When executiong this program, certain dependecies are required, and can be found in the requirements.txt file, but can also be seen here. They are as follows:
jenkspy==0.2.0
tqdm==4.60.0
pandas==1.2.3
numpy==1.19.5
When executing the program, run the main.py file. This file does however need you to specify a few things. This is first of all what dataset you wish to execute on, and as of now there are three supported datasets. These include:
- Synthetic: The synthetic dataset will run on 100 syntheticly generated datasets.
- Traffic: This is an Experiments on the Metro Interstate Traffic Volume Dataset (here) and find causality between traffic volume and weather events.
- Air: This experiment is based on the Beijing Multi-Site Air-Quality Data Data Set (here). This dataset contains information about weather and pollution levels in Beijing from several spots in the city. The dataset utilized in this case is the test site Dongsi.
In addition to the dataset, you should also specify what you wish to run. This can be:
- Generate: The effect of this keyword will depend on the context. If you run on the synthetic dataset, generate will generate 100 new datasets and if it is air the dataset will be split into seasons. In the case of traffic nothing will happen.
- Cluster: This will generate clusters on the dataset. The effect will be the same no matter what the specified dataset is.
- Experiment: This will run the experiment. For the synthetic dataset, this will run the experiment one time for each dataset (100 times), for air one time per season and for traffic just one time. This will find causal pairs based on eight different scores, including three different CIR scores and the NST where each score has a variant with and without clusters, adding up to a combined eight scores.
- Result: This will show all the results from the experiment.
- Window: This will find an idea lag value. If this is not selected, the default window sizes will be [1, 5, 10, 18, 24]

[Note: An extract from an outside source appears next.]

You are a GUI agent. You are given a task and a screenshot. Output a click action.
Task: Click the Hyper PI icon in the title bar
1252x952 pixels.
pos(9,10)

- All: This will run everything.
When running the program, one dataset should be specified and one to many commands. Exampels could be:
python main.py synthetic experiment
if you wish to run experiments on the synthetic dataset, or
python main.py air experiment result
if you wish to run the experiments and show the results for the air dataset.
In terms of the hyper parameters when running the experiments, they will as a default be as following:
- window_size = 1, 5, 10, 6, 12, 18, 24
- alpha_val = 0.55, 0.66, 0.77
- lambda_val = 0.4, 0.5, 0.7
- k_vals = 10, 15, 20, 25
- support = 10
- dataset_count = 100
where the windows_size represents how far each of the scores look back when searching for causality. The alpha_val and lambda_val is specific for the NST score. The k_vals represents how the Hits@K analysis will be conducted when running the result command and the support decides the limit for how many times an event must occur in the dataset before we will deem it relevant. At last, the dataset_count represents how many datasets are generated when the synthetic generate command is executed.